March 6, 2014

USA: Supreme Court Expands Police Power to Seize Your Assets Before Conviction :o


Reason.com
written by Damon Root
Thursday February 27, 2014

It’s been a banner week for law enforcement at the U.S. Supreme Court. On Tuesday, in the case of Fernandez v. California, the Court broadened the power of the police to conduct warrantless home searches. But it was a decision handed down on Monday that’s likely to have the greatest impact on our criminal justice system.

At issue in Monday’s ruling in Kaley v. United States is an area of the law known as asset forfeiture. In essence, asset forfeiture is designed to help law enforcement officials seize the ill-gotten fruits of criminal activity, such as cash, cars, or homes. To that end, prosecutors are permitted to freeze the assets of criminal suspects during trial if there is probable cause to believe those assets constitute “proceeds” of the alleged criminal activity. Notice that this freezing occurs before the suspect has been duly convicted.

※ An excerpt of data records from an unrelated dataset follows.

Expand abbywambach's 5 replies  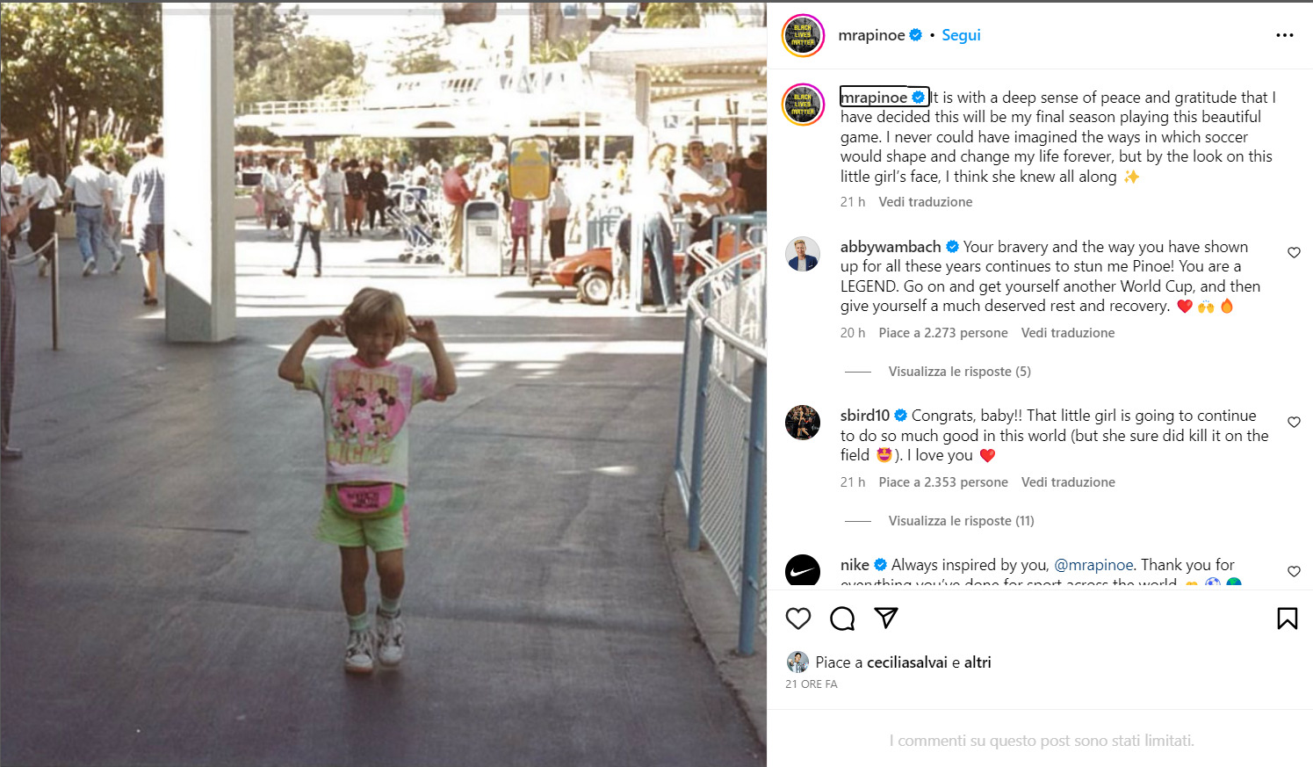tap(959, 372)
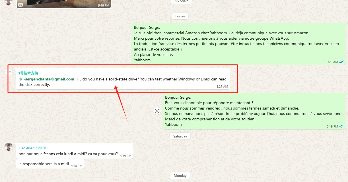Screen dimensions: 348x182
Task: Click the phone number +32 484 93 66 11
Action: pyautogui.click(x=32, y=148)

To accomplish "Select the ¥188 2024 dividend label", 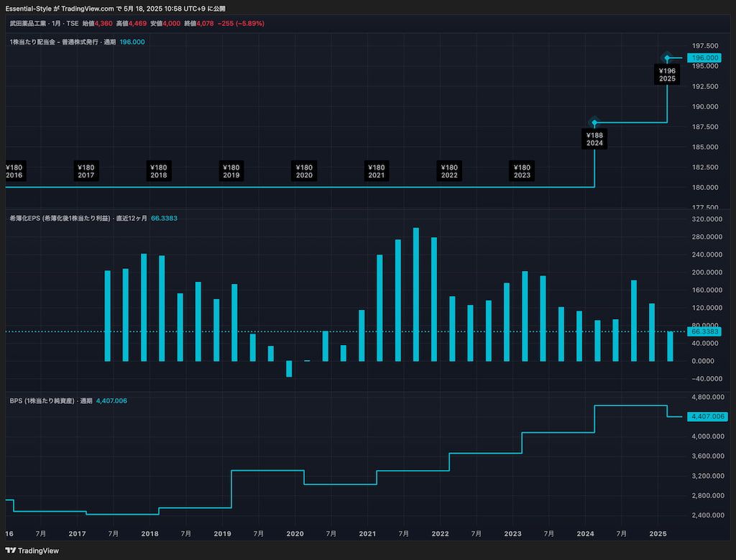I will coord(594,139).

That timing matters a great deal to the plaintiffs in this case, a married couple by the name of Kaley who have been indicted by a federal grand jury on charges of selling stolen medical supplies. That may sound like a finding of guilt, but in fact grand jury proceedings are a non-adversarial process where the prosecution alone is permitted to call witnesses and present evidence. The suspects have no opportunity at that point to rebut anything the government alleges against them.

In the wake of the grand jury indictments, the federal government moved to freeze the Kaleys’ assets, including their home and a $500,000 certificate of deposit the couple had recently purchased in order to cover the anticipated legal expenses arising from their trial. Put differently, the government has eliminated their ability to pay their lawyer.

Writing for a 6-3 majority, Justice Elena Kagan sided with the government. “The question here presented,” Kagan wrote, is whether the Kaleys have a constitutional right “to contest a grand jury’s prior determination of probable cause to believe they committed the crimes charged. We hold that they have no right to relitigate that finding.”

Writing in dissent, Chief Justice John Roberts zeroed in on the dangers lurking in Kagan’s ruling. “The hearing the Kaleys seek would not be mere relitigation of the grand jury proceedings,” Roberts countered, it would be a hearing before a federal judge aimed at determining if the prosecution had indeed proved probable cause for the asset forfeitures. “And of course, the Kaleys would have the opportunity to tell their side of the story—something the grand jury never hears,” he added.

Furthermore, “the Court’s opinion pays insufficient respect to the importance of an independent [criminal defense] bar as a check on prosecutorial abuse and government overreaching,” Roberts declared. “Granting the Government the power to take away a defendant’s chosen advocate strikes at the heart of that significant role.”

The chief justice got it right. Our criminal justice system only works when both sides get the opportunity to put their best case forward. Something has gone very wrong when the deck is stacked so heavily against those who still remain innocent until proven guilty.